* **Problem to work on**:
For this exercise, the lines from the one with "The height and" through the final line of the data below are to be transcribed exactly, and pictures are to be skipped.

(Stored items from a collection)
========================

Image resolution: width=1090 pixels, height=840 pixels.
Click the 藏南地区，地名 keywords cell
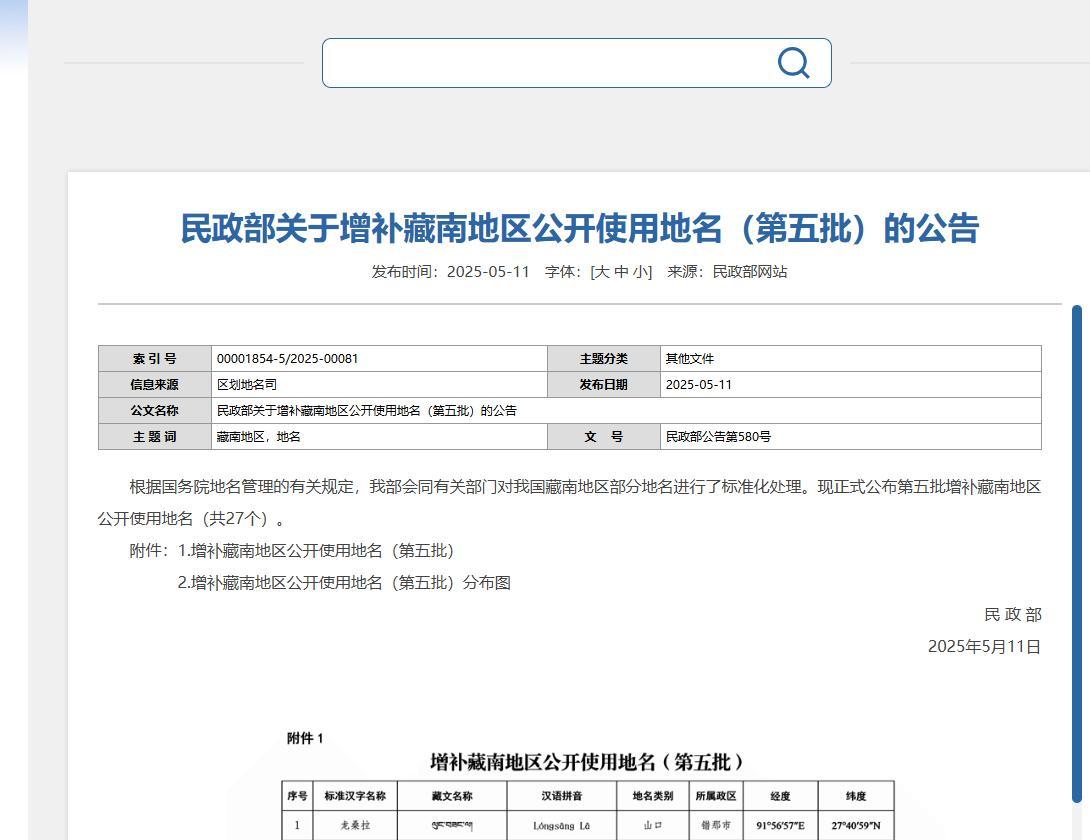(x=259, y=437)
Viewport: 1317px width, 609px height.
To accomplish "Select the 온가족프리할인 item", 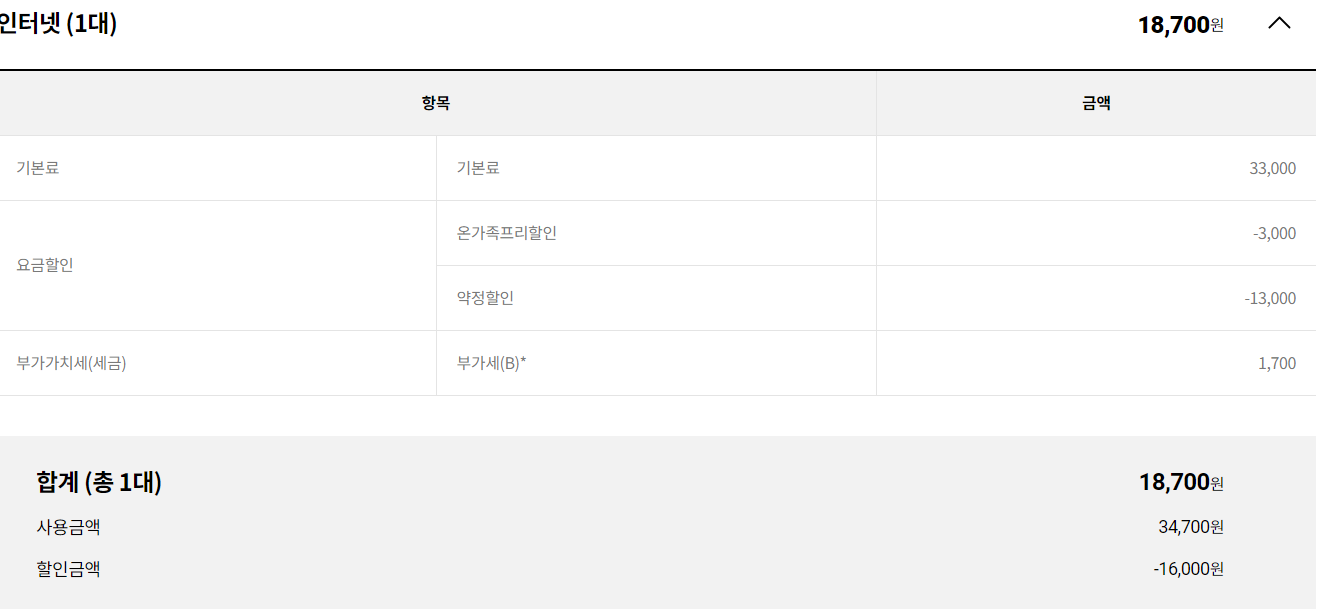I will (x=506, y=233).
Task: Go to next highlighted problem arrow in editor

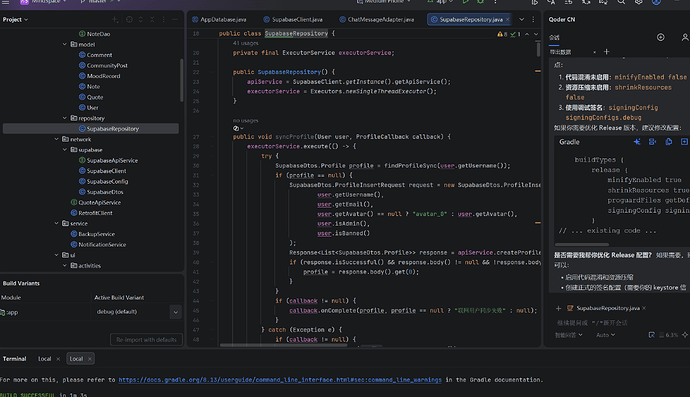Action: 536,34
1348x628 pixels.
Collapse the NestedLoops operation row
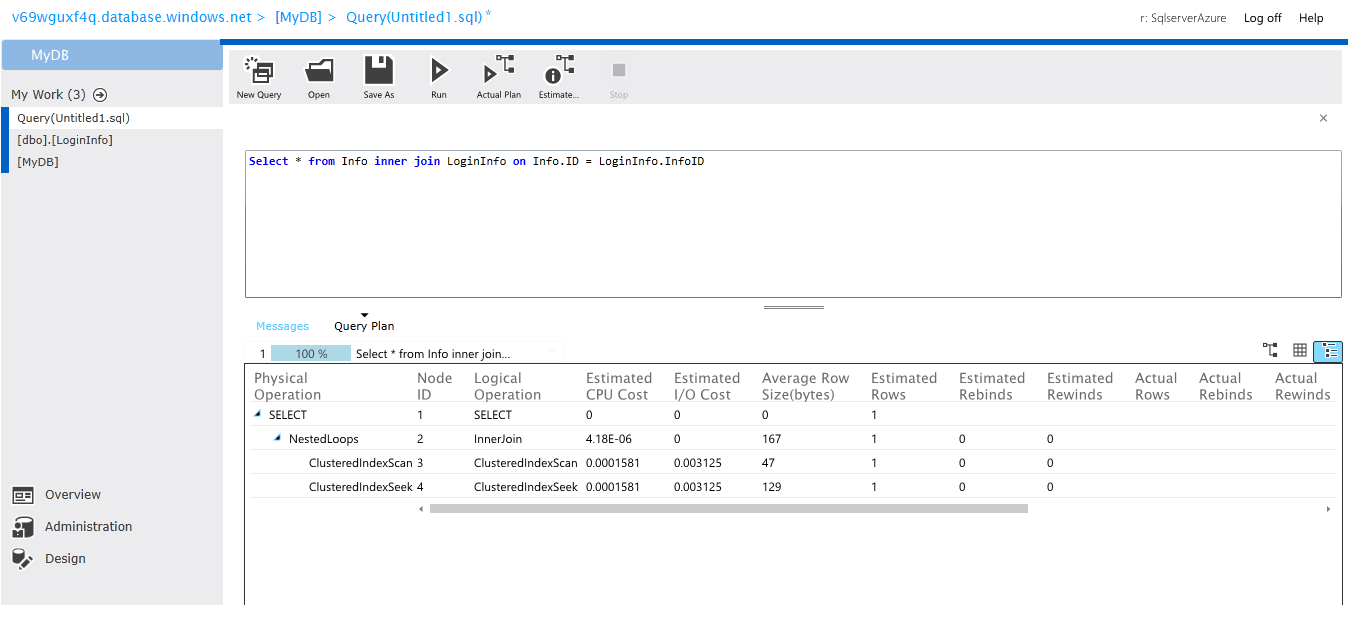coord(277,438)
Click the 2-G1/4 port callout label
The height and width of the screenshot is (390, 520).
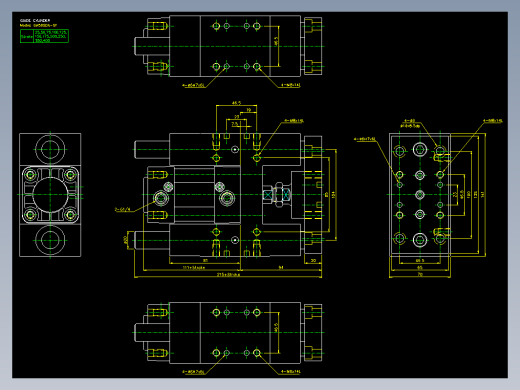123,209
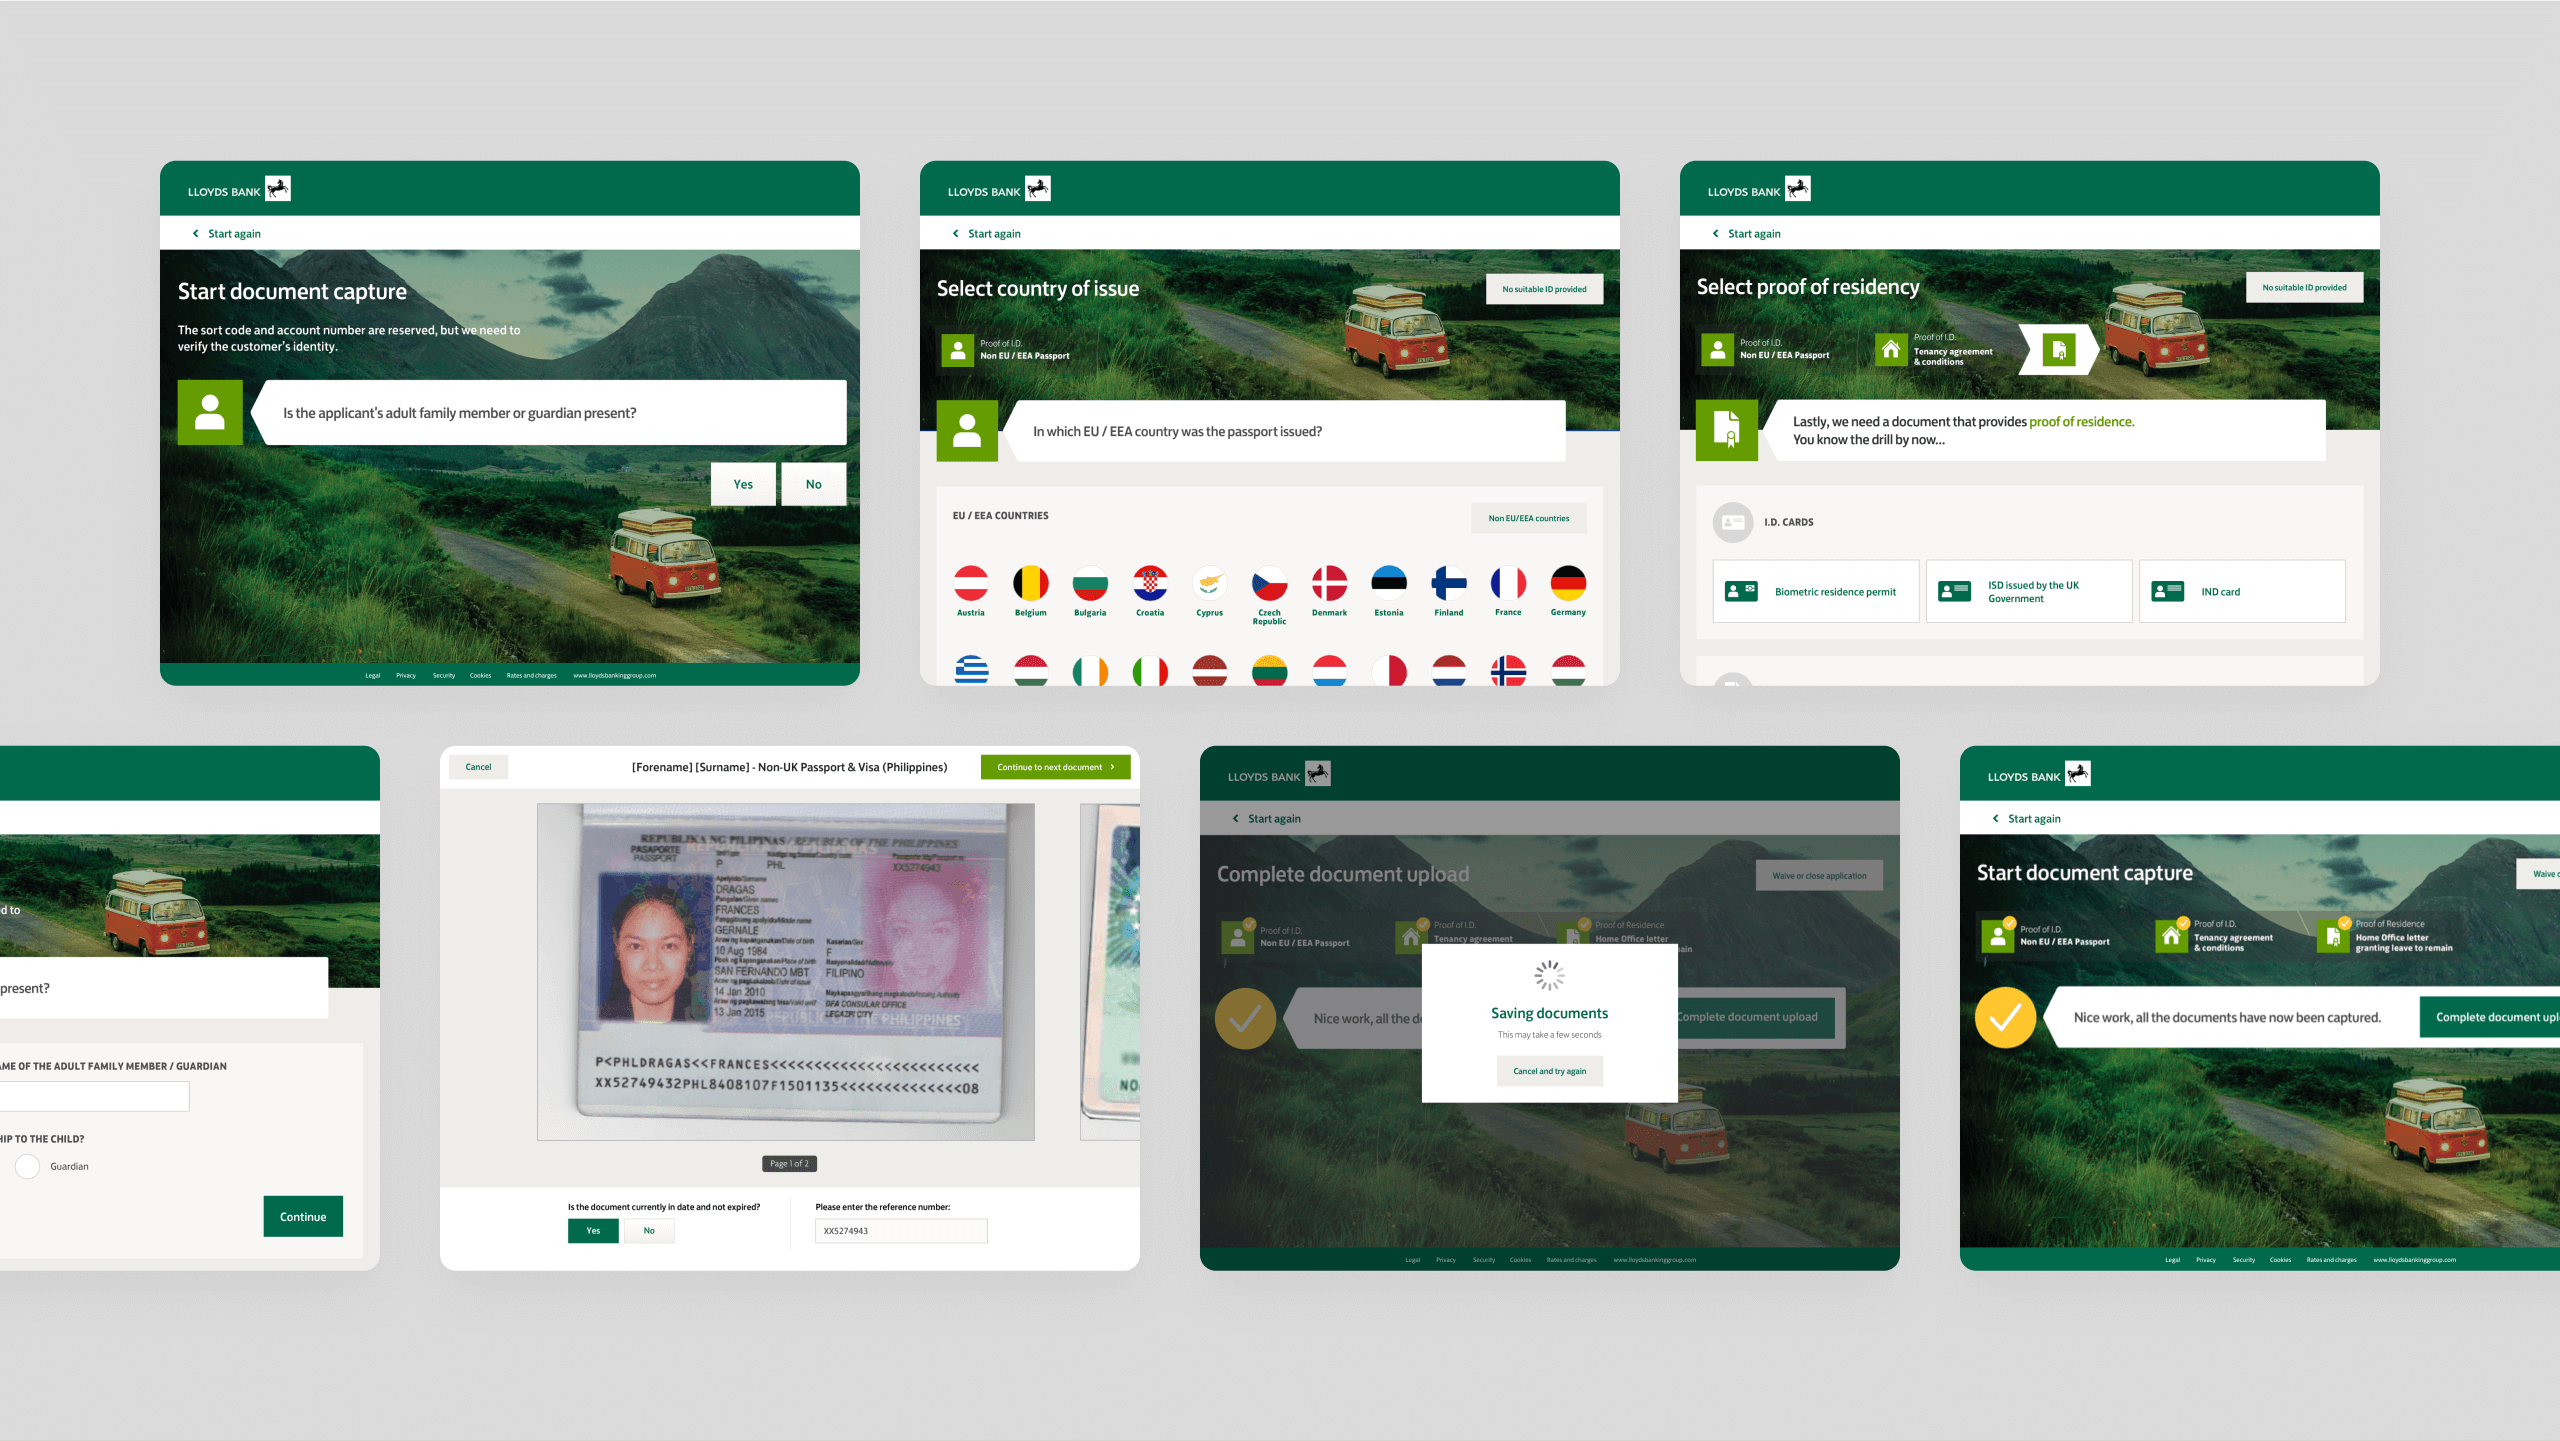2560x1441 pixels.
Task: Click the person silhouette applicant icon
Action: click(x=209, y=415)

========================

* **Solution below**:
The height and width of the screenshot is (390, 520).
123,209
2560x1441 pixels.
Task: Click the person silhouette applicant icon
Action: click(x=209, y=415)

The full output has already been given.